Your total combined ordinary income (salary + bonus + GSU income + other) may place a significant portion of your earnings well above the 22% tax bracket. However, withholding on GSUs is still applied at 22% for the first $1 million of GSUs. The difference between what is withheld and what is owed shows up later as a balance due when you file your tax return. 

As equity income becomes a larger part of your compensation, your marginal tax rate often rises, widening the gap between what is withheld and what is ultimately owed. Rising stock prices can amplify the issue by increasing the taxable value of vesting shares throughout the year. 

When that gap shows up at filing time, it can force uncomfortable decisions. You may need to sell additional GSUs (potentially realizing capital gains) or draw from cash reserves that were intended for other goals.

A common solution is making estimated quarterly tax payments. Another approach is increasing ongoing tax withholdings by updating your W-4.  

Determining the proper approach and tax gap amount requires a forward-looking tax projection. That projection estimates total income for the year including: salary, expected GSU vesting value, bonuses, investment income, and any other income sources. The total estimated tax liability is compared against withholdings to determine the tax gap.



For many Google employees, taxes become the primary reason not to sell GSUs.

This is understandable. The capital gains tax impact can feel painful, especially following strong performance. It’s easy to postpone selling to a future date. After several vesting cycles and continuing stock appreciation, many employees step back and realize that GOOG now represents a large portion of their overall portfolio. 

There’s a common saying in the financial planning world: “Don’t let the tax tail wag the investment dog.”   

Tax efficiency is important. However, risk management is the top priority. 

Holding a large position in a single stock carries risk, particularly when that same company is also signing your paycheck.

Stock prices can decline for many reasons, some of which are beyond the company’s control. These include: changing economic conditions, changing investor expectations, increased competition, or rapid technology changes.

Paying capital gains taxes is never fun. At the same time, it’s worth considering that a relatively modest decline in the stock price can erase more value than the taxes you would have paid by selling earlier

Let’s look at an example: 

You own $100,000 of GOOG with a cost basis (i.e. purchase value) of $40,000. This means you have a $60,000 unrealized gain.  

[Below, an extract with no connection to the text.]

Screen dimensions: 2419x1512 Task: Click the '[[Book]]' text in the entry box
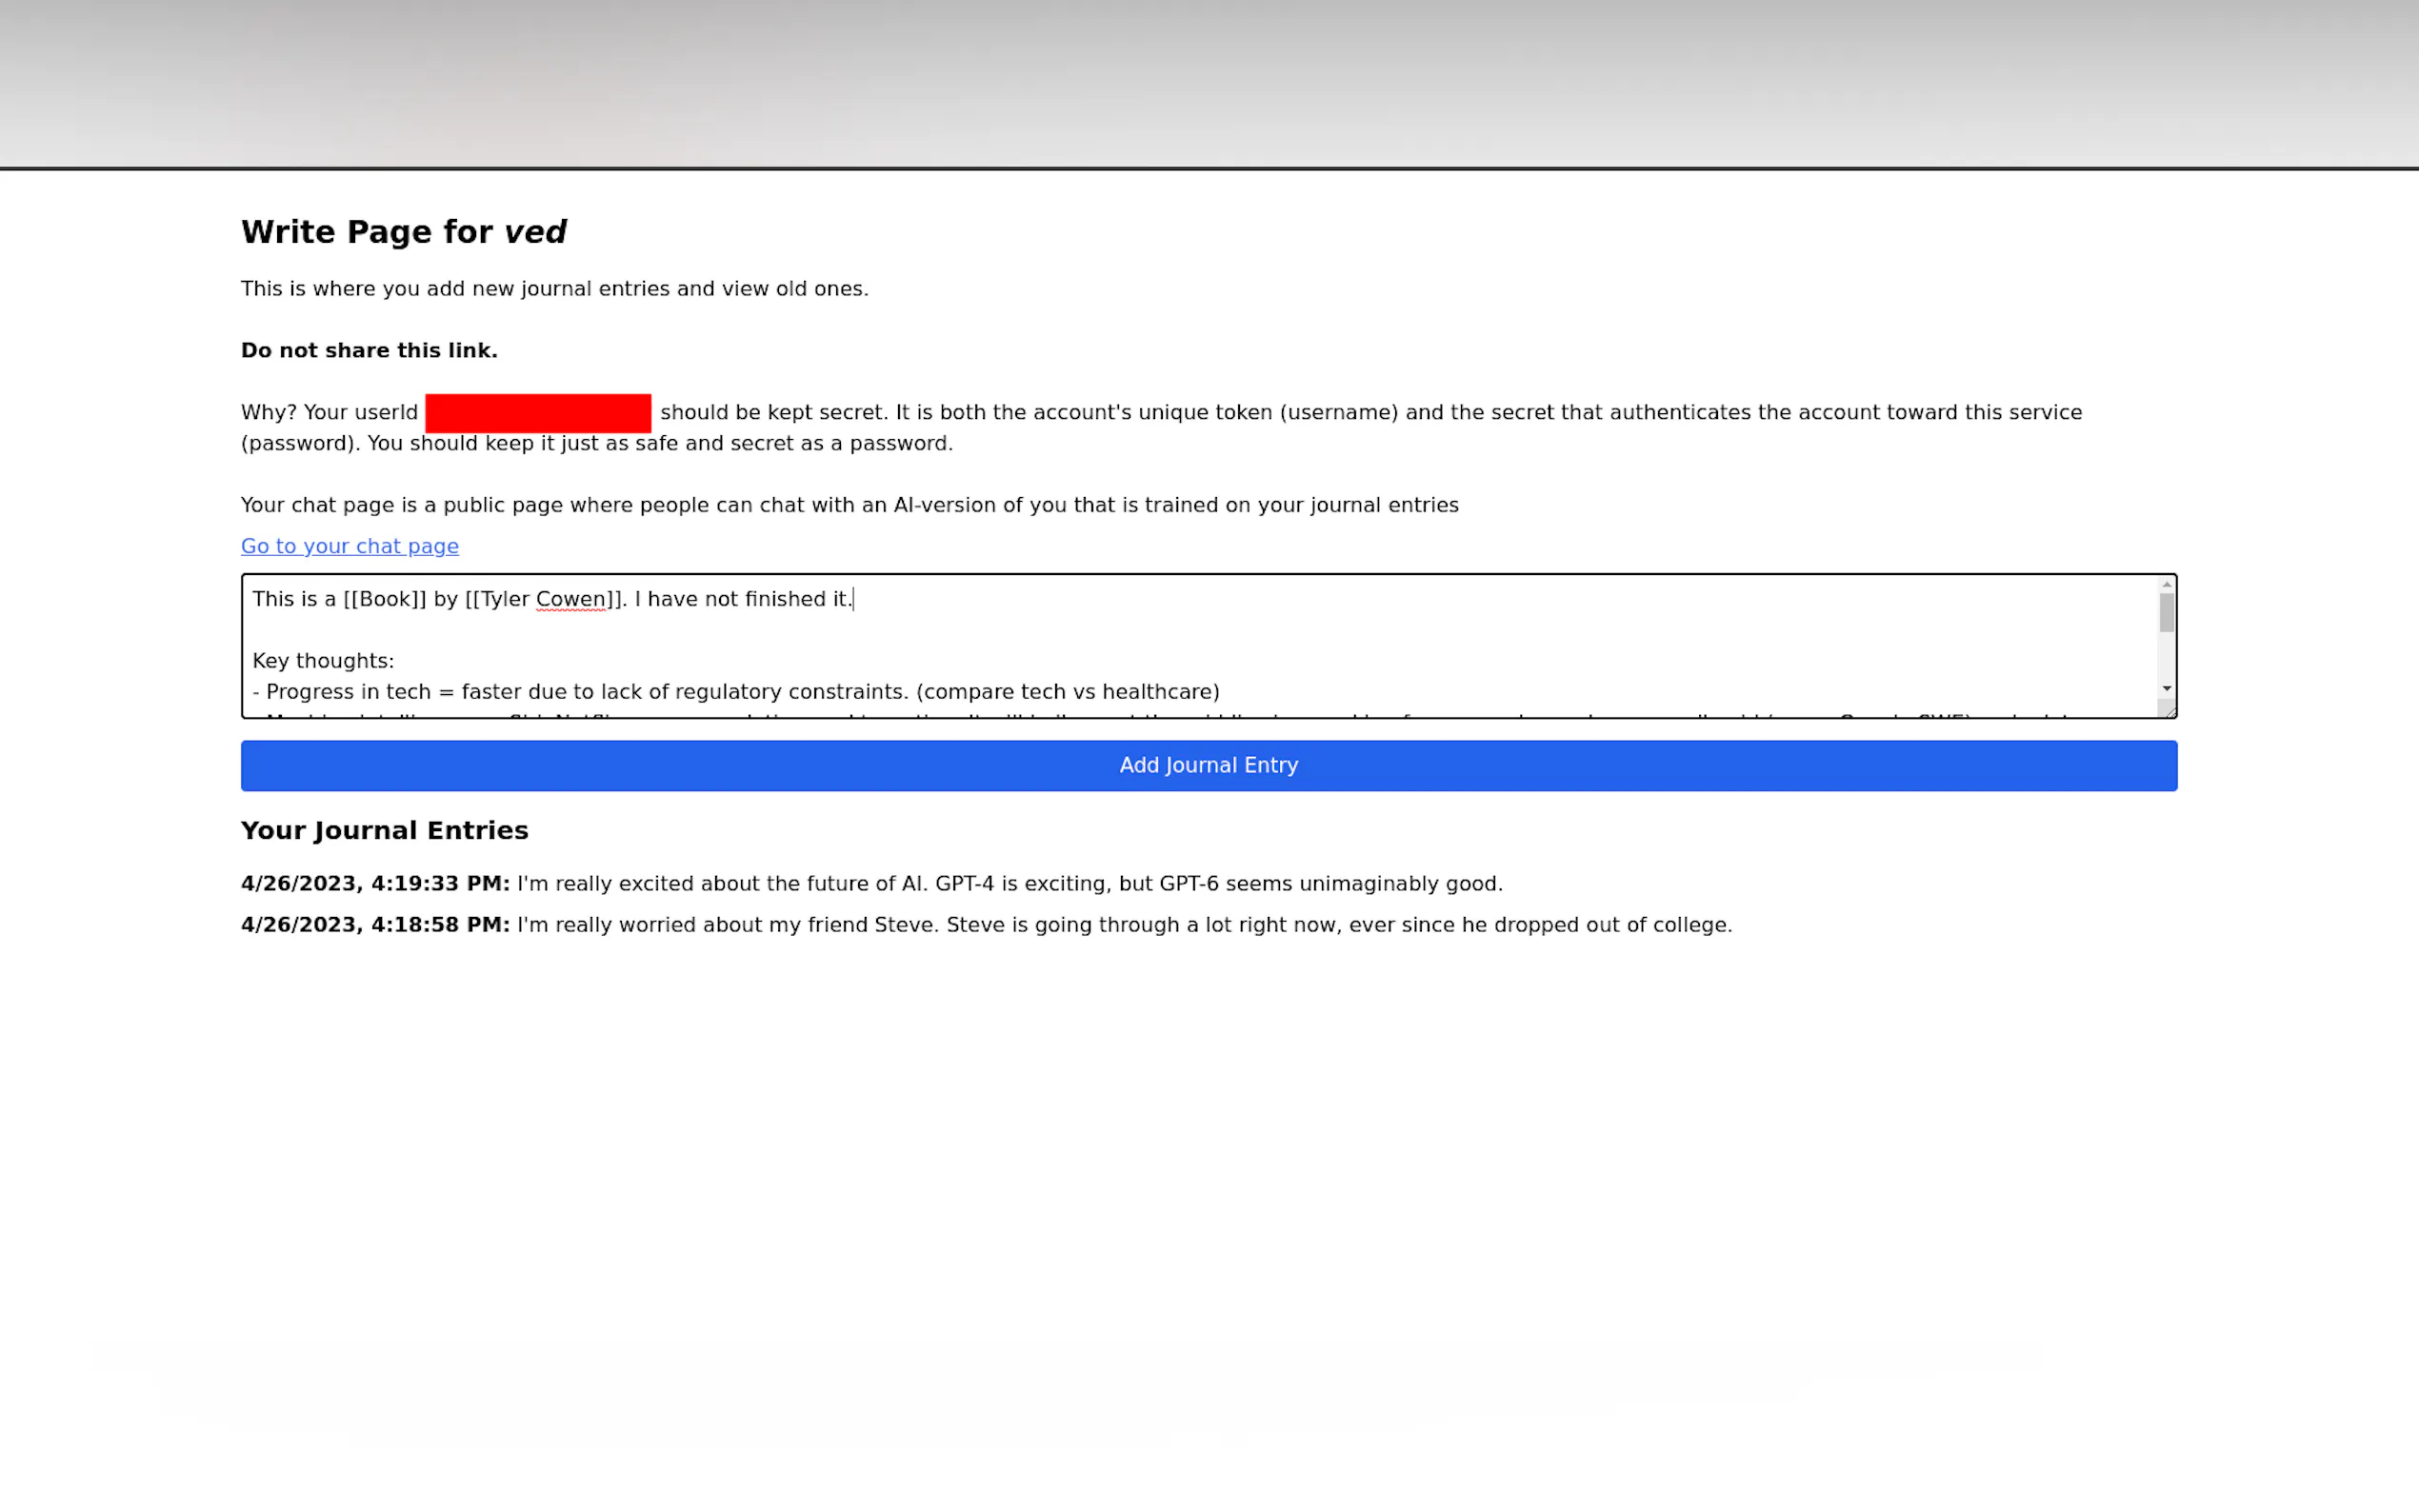click(384, 599)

If you sold the stock and paid the top federal capital long-term gains tax rate of 23.8%, the tax owed would be about $14,300 ($60,000 gain x 23.8%). 

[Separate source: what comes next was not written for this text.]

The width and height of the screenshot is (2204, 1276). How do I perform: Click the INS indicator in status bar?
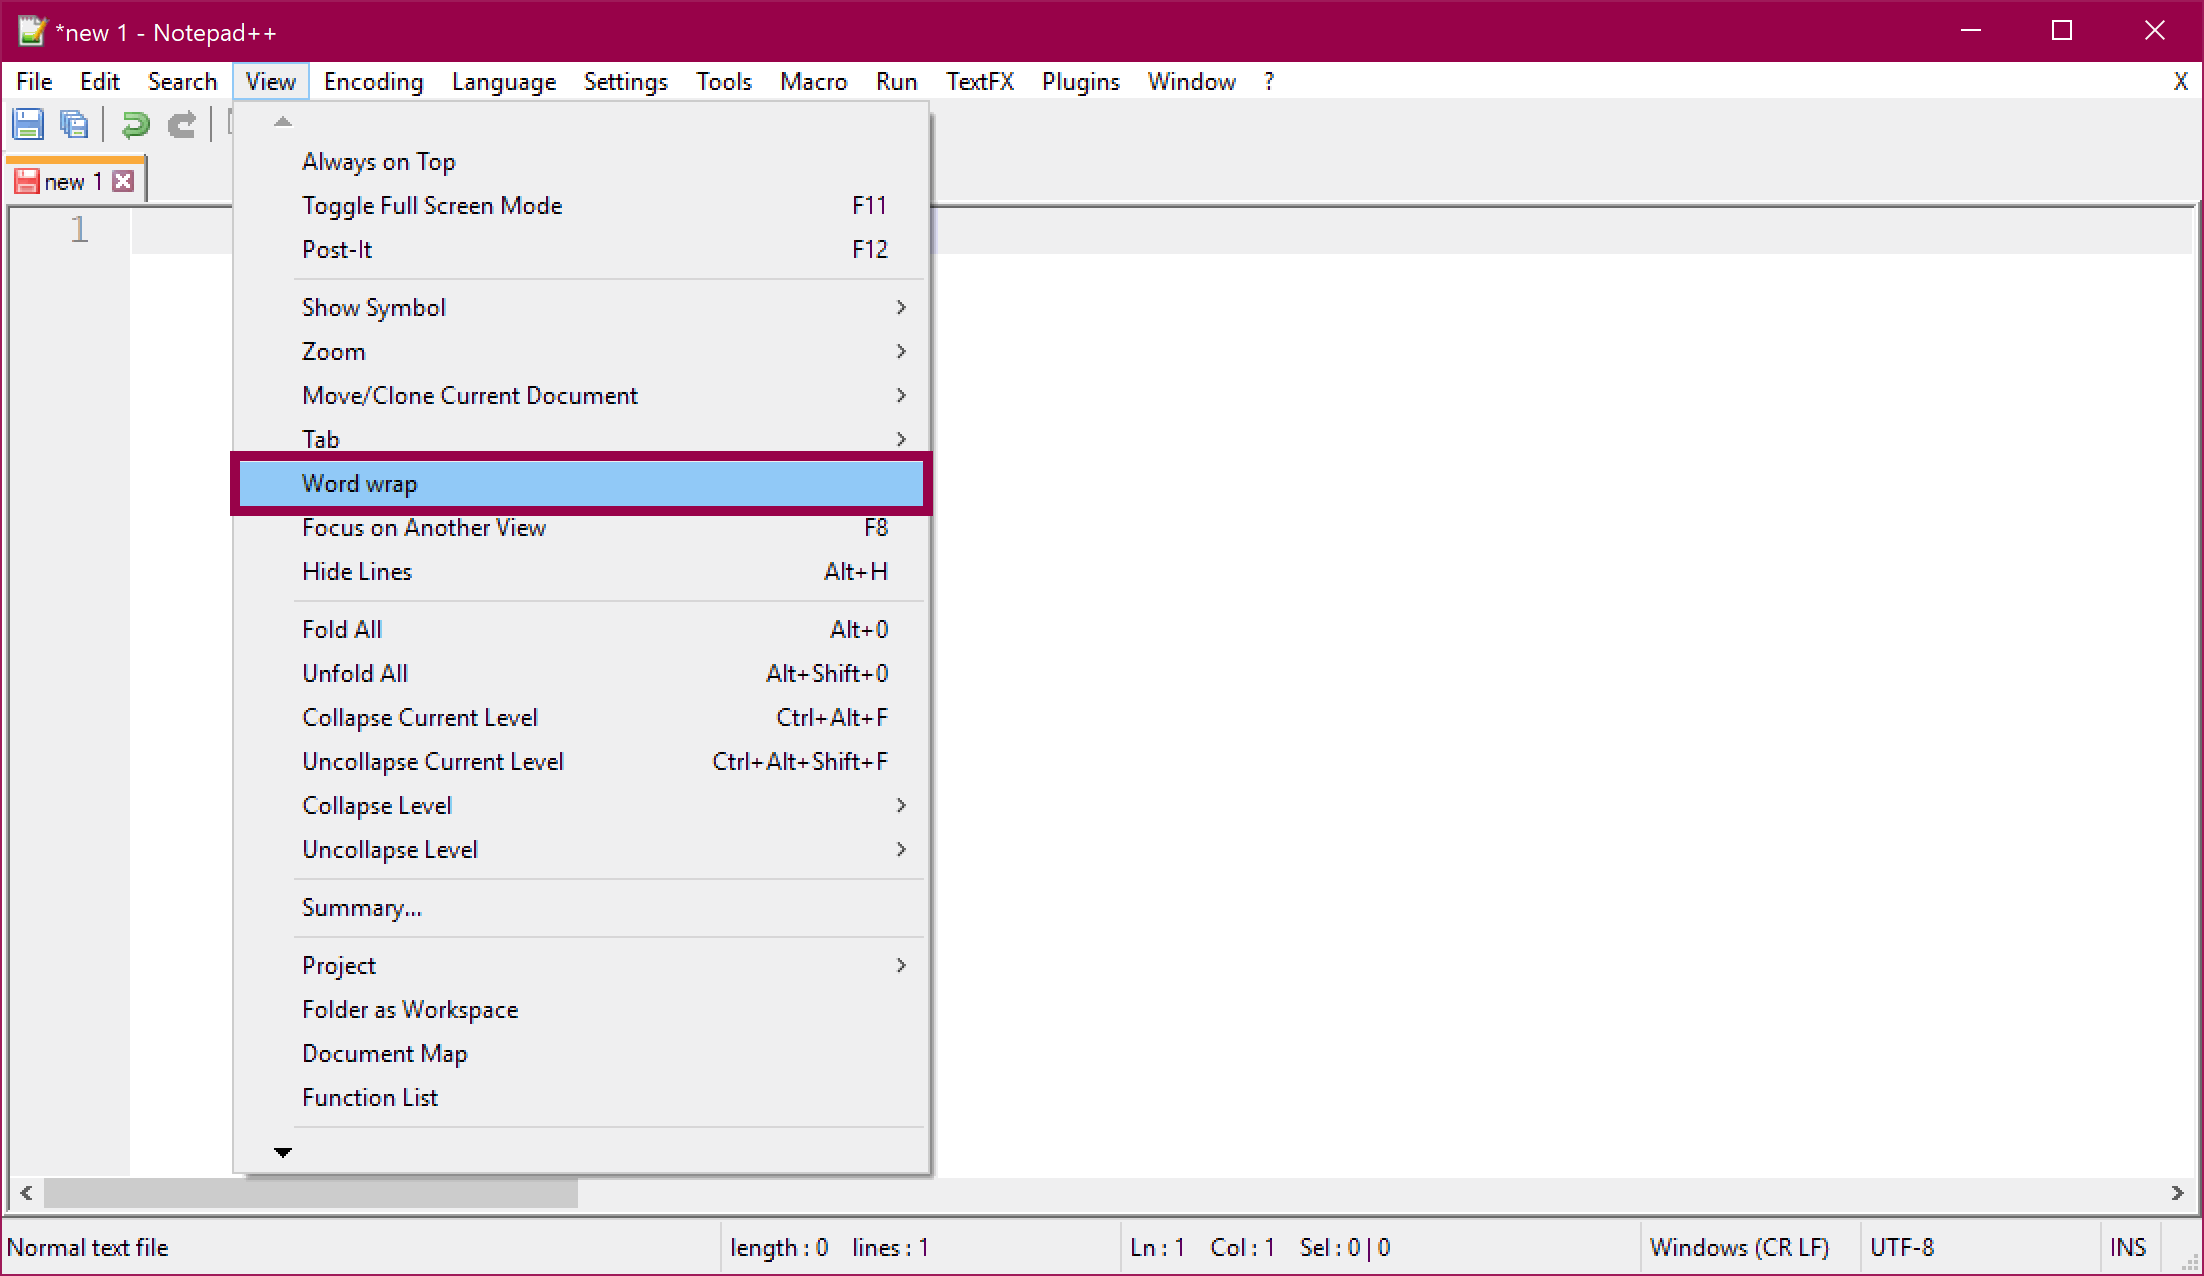pos(2127,1247)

Now consider a different outcome:    

Instead of selling, you keep your shares, and the stock declines 17% from $100,000 to $83,000. This $17,000 decline exceeds the capital gains tax you would have paid by selling earlier. 

This doesn’t mean selling guarantees better results, or that stock prices can’t recover. It simply highlights a common tradeoff: a known tax cost versus potential value lost during a stock price decline. 

The goal is to balance tax efficiency with prudent risk management. Finding that balance (and revisiting it as compensation and net worth grow) is one of the most important aspects of long term financial planning.


For many Google employees, managing taxes has become increasingly challenging as equity compensation grows and interacts with the tax system over time.

Underwithholding on GSUs is not an error. It’s a structural mismatch between flat withholding rates and progressive tax brackets. Also, realizing capital gains on appreciated stock can feel uncomfortable, even when selling is the prudent choice from a risk management perspective.

The goal is to recognize these two dynamics early and plan for them intentionally. When withholding, tax payments, and the impact of selling decisions are all coordinated, taxes become much more predictable and manageable.